§ Task
Duplicate everything from the line containing "Screen dimensions: 650x418" down to the line containing "pyautogui.click(x=391, y=80)", with both of those lines included. Leave the pictures out of your copy.

§ Data entries
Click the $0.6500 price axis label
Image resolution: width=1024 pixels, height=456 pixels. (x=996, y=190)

...

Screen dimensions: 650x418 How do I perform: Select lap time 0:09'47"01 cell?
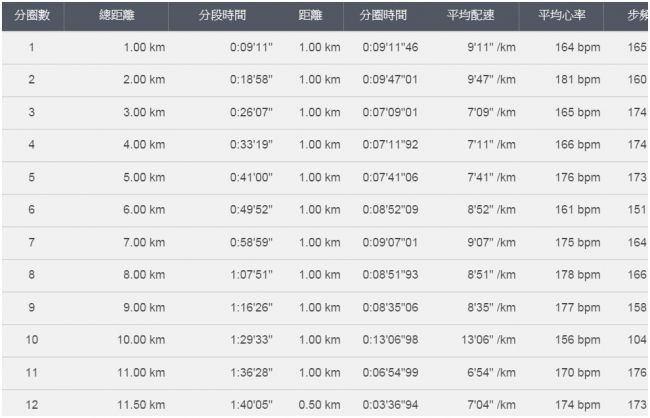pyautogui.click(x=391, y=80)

---

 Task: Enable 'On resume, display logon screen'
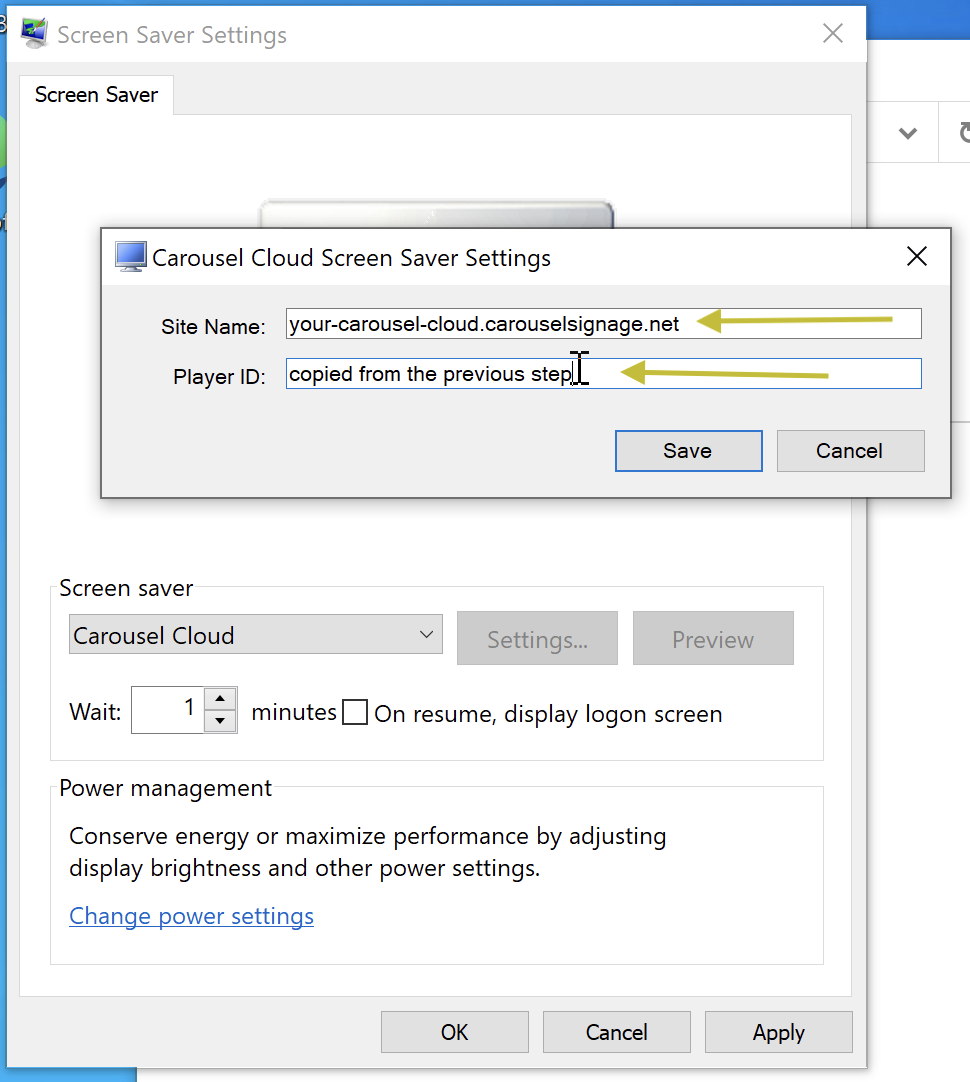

§ Response for this exercise
Screen dimensions: 650x418 How do I perform: Select lap time 0:09'47"01 cell?
pyautogui.click(x=391, y=80)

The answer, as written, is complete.